Two honest caveats. All of these numbers are self-reported by DeepReinforce, with independent verification still pending. And the benchmarks were run at full precision with very large context windows, so the Q4 build I’m running locally with a 65K to 131K window will land somewhat below the headline figures.

Bottom line

To sum it up, if you can run it, try the 35B. It’s fast, surprisingly capable, and fully local. And if you’re already on Qwen3.5 35B, switching is trivial, since Ornith is built right on top of Qwen3.5 (and Gemma 4).

One quick to-do for me: measure the actual tokens per second on Ollama and report back.

Run it yourself

Want to run it yourself? Here is the full setup on a Mac (Apple Silicon, ideally 64 GB so the model plus a large context fit comfortably).

Install Ollama. Download it from ollama.com, or with Homebrew run brew install ollama. Start it (open the app, or run ollama serve).

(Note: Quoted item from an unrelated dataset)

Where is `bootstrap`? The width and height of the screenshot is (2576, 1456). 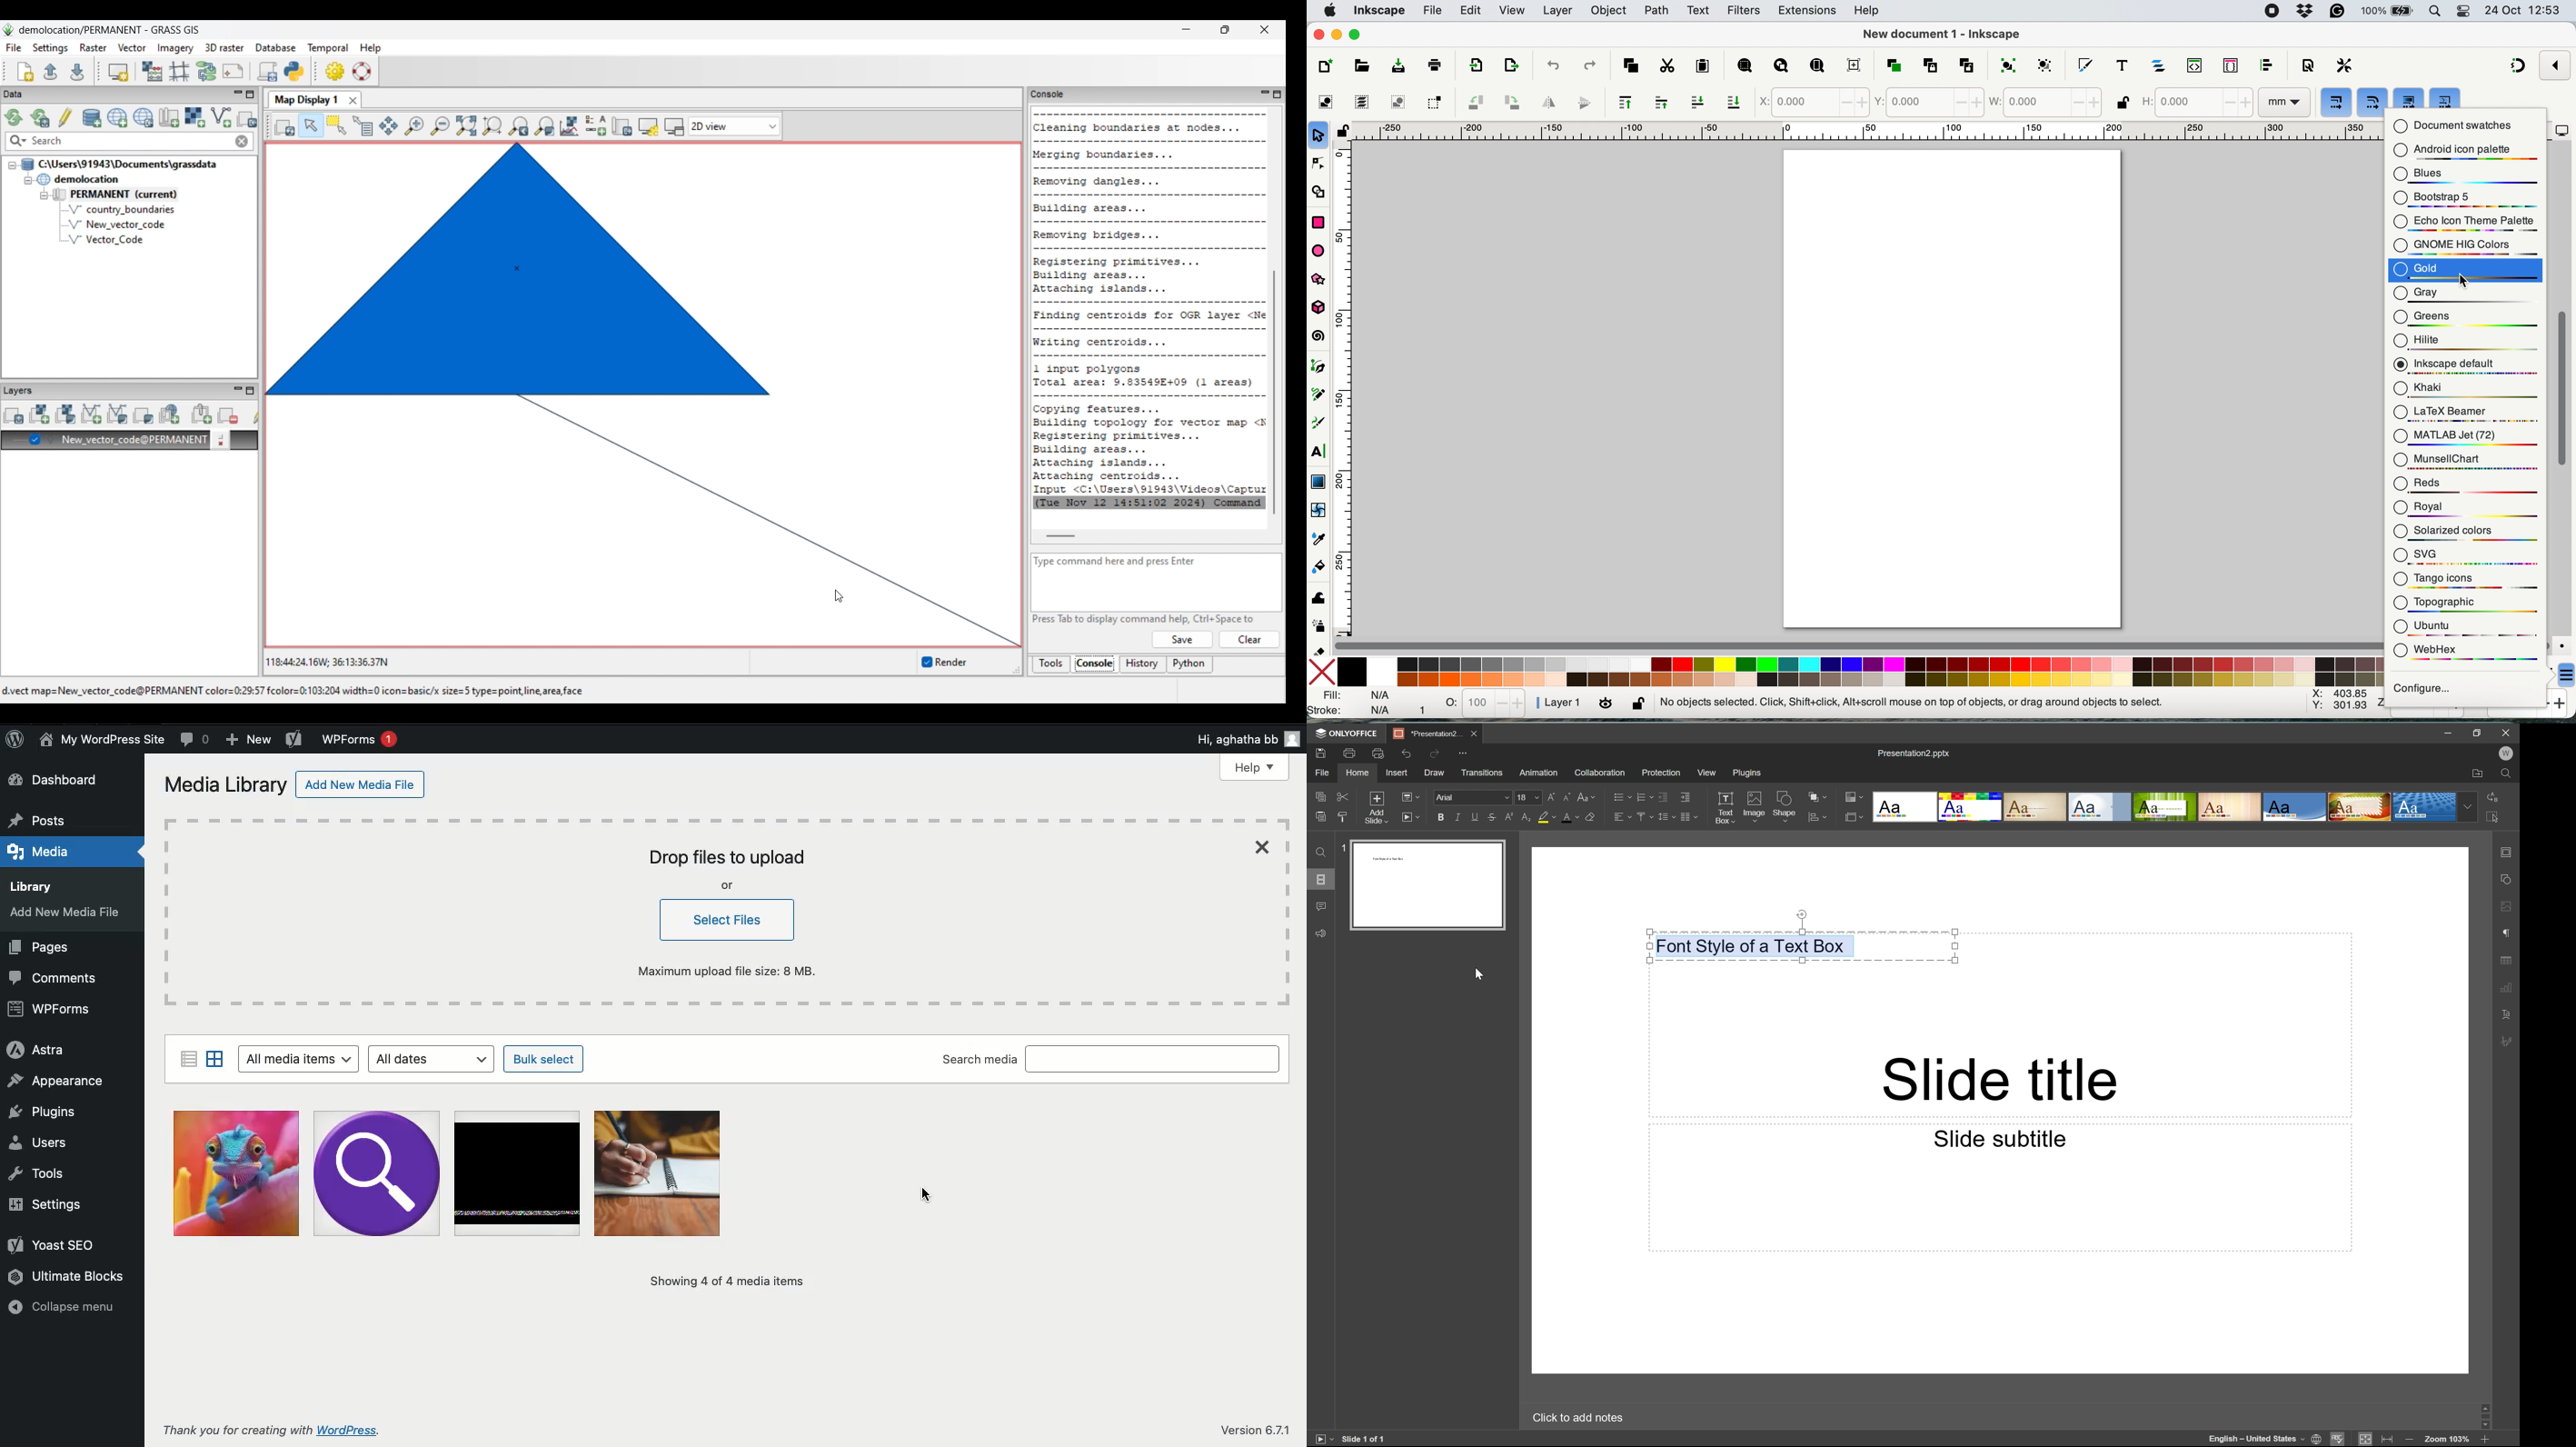 bootstrap is located at coordinates (2463, 198).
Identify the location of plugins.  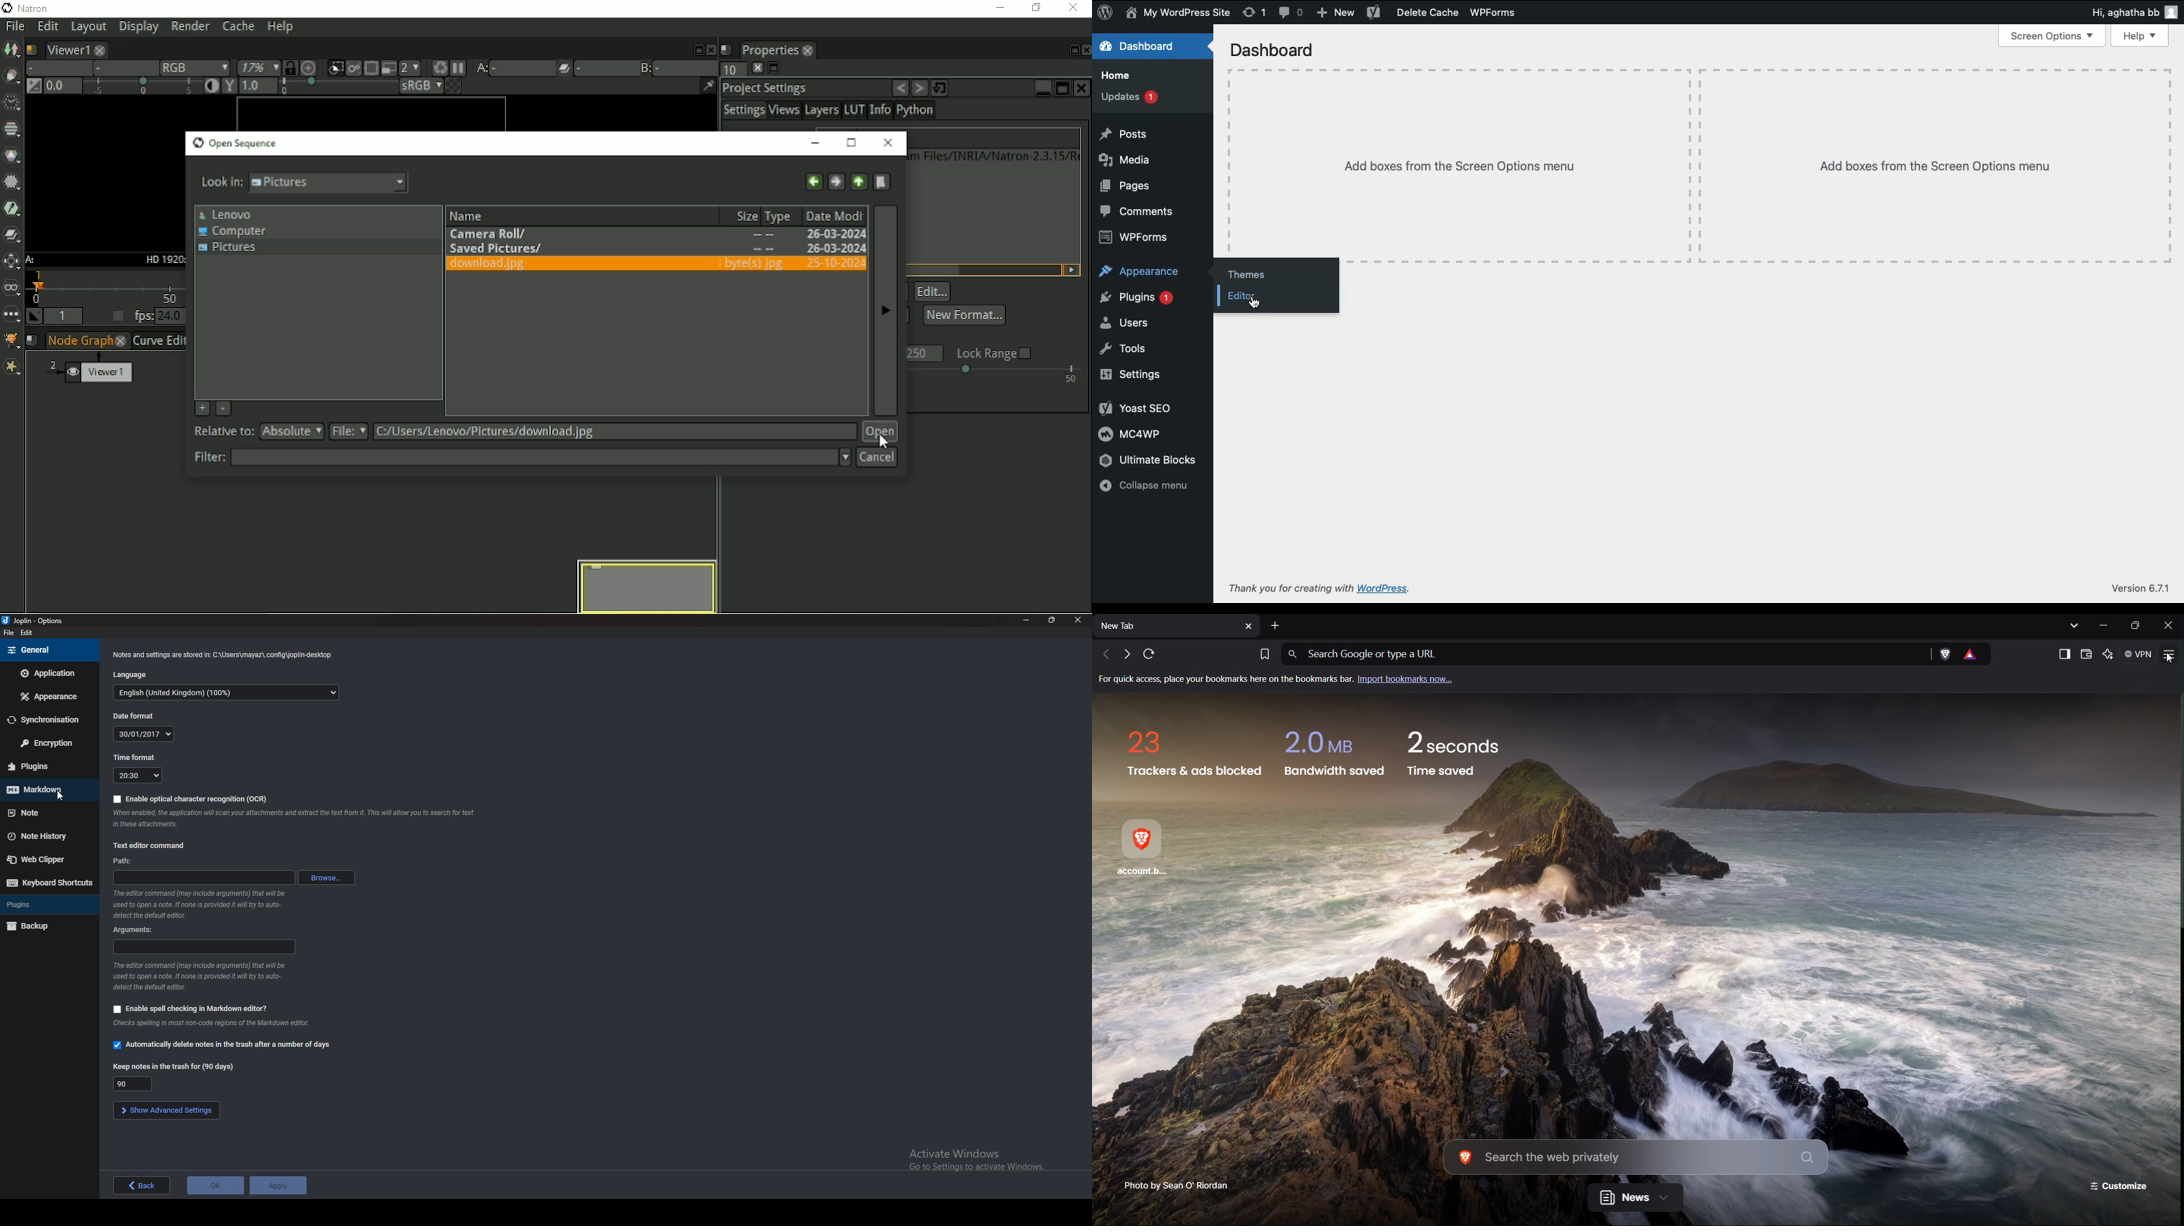
(47, 766).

brew install ollama   # or download from ollama.com
ollama serve          # or just open the Ollama app

Set the configuration before pulling. These are the values that made it stable for me. The menu-bar app does not pick up shell exports, so either set them in the app’s Settings or use launchctl setenv, then restart Ollama:

export OLLAMA_CONTEXT_LENGTH=131072      # large window for agentic coding; use 65536 for faster prompt processing
export OLLAMA_FLASH_ATTENTION=1
export OLLAMA_KV_CACHE_TYPE=q8_0         # near-lossless, halves KV cache memory
export OLLAMA_KEEP_ALIVE=-1              # keep the model resident in RAM
export CLAUDE_CODE_MAX_OUTPUT_TOKENS=16384           # keep the output cap well below the context window

Pull the model (about 21 GB at Q4):

ollama pull ornith:35b

Smoke-test it directly, and check the speed:

ollama run ornith:35b --verbose "Write a Python function to debounce calls."

The eval rate line in the output is your tokens per second.

Launch Claude Code wired to the local model. No keys or base URL to set by hand:

ollama launch claude --model ornith:35b

Test a real task. Open a small repo and ask it to make a scoped change that requires reading and editing a file, then running a command. Confirm it reads, edits, runs, and returns a coherent result. Watch Activity Monitor memory pressure stay green.

A couple of things worth repeating: keep CLAUDE_CODE_MAX_OUTPUT_TOKENS well below OLLAMA_CONTEXT_LENGTH or you will starve generation, and do not select a giant-context model profile (like a 1M-context Opus profile) in Claude Code against a 64K to 131K local model, or it will never auto-compact and the context will overflow.